Document text:
******
And above all, stop focusing on world domination and find your friends. A decent group of like-minded, non-FOMO people will do far more for you in the long run than a bajillion groups.

 

What about you guys? Have you been subjected to nightmare FOMO bloggers? Or are you a FOMO blogger yourself?

 

You can also find me on Twitter and Tumblr @suzie81blog, and don’t forget to follow my Facebook page http://www.facebook.com/suzie81speaks, my Pinterest page http://www.pinterest.com/suzie81speaks and my Instagram page http://www.instagram.com/suzie81speaks

 

133 thoughts on “FOMO Bloggers: Why You’re Harming Your Own Blog

  1. Hi Suzie,
    There’s a lot here. I was distracted by barking dogs, and I didn’t write down the points I wanted to respond to.
    1. I didn’t know what FOMO was. Kind of funny. I know it’s a marketing ploy.
    2. Yes, hard work, hard work, hard work. Bloggers need patience. Desperation won’t win the race. Patience will.
******
Collected data:

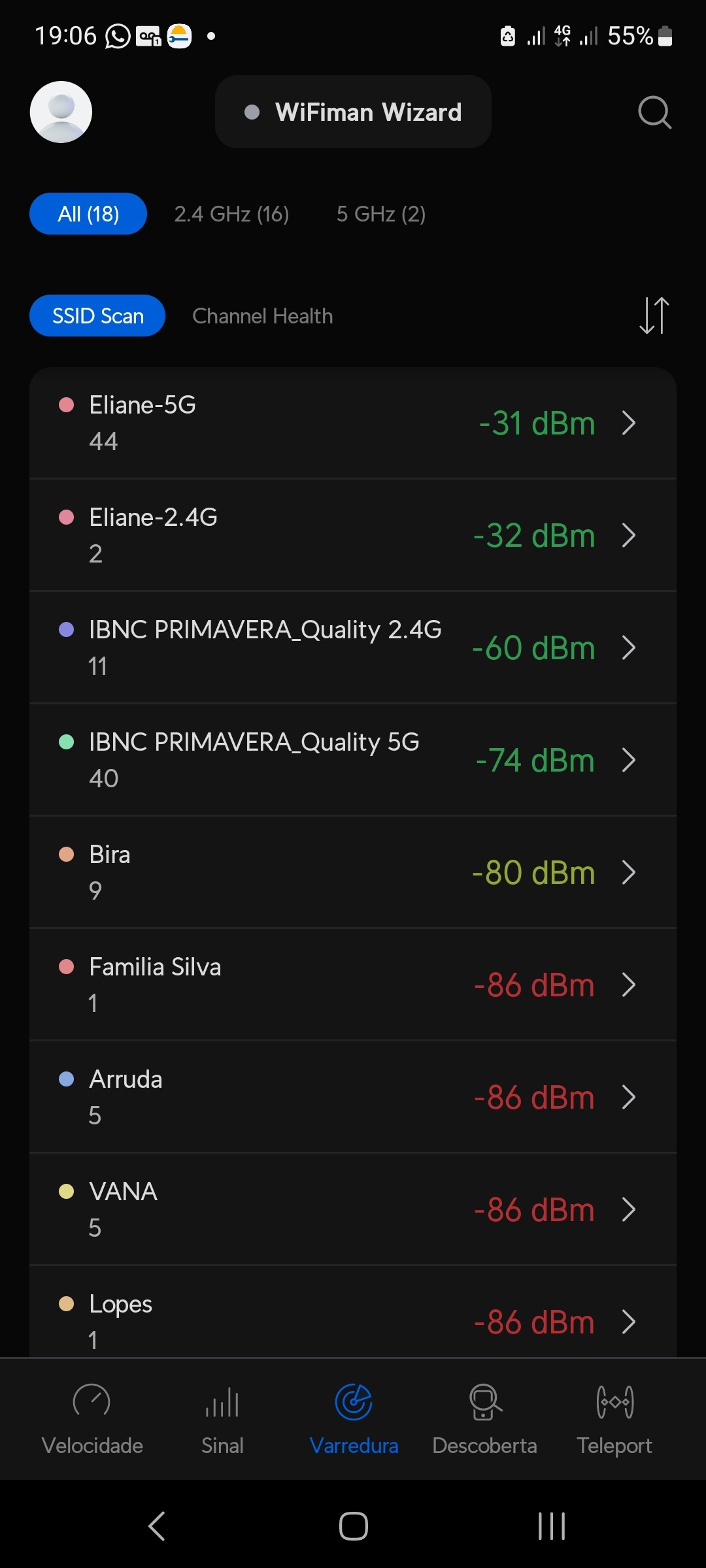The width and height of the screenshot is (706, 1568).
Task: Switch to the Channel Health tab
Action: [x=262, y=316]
******
Task goal:
Retype the FOMO blogger post from "You can also" to "a marketing ploy.".

The completed task:
You can also find me on Twitter and Tumblr @suzie81blog, and don’t forget to follow my Facebook page http://www.facebook.com/suzie81speaks, my Pinterest page http://www.pinterest.com/suzie81speaks and my Instagram page http://www.instagram.com/suzie81speaks

 

133 thoughts on “FOMO Bloggers: Why You’re Harming Your Own Blog

  1. Hi Suzie,
    There’s a lot here. I was distracted by barking dogs, and I didn’t write down the points I wanted to respond to.
    1. I didn’t know what FOMO was. Kind of funny. I know it’s a marketing ploy.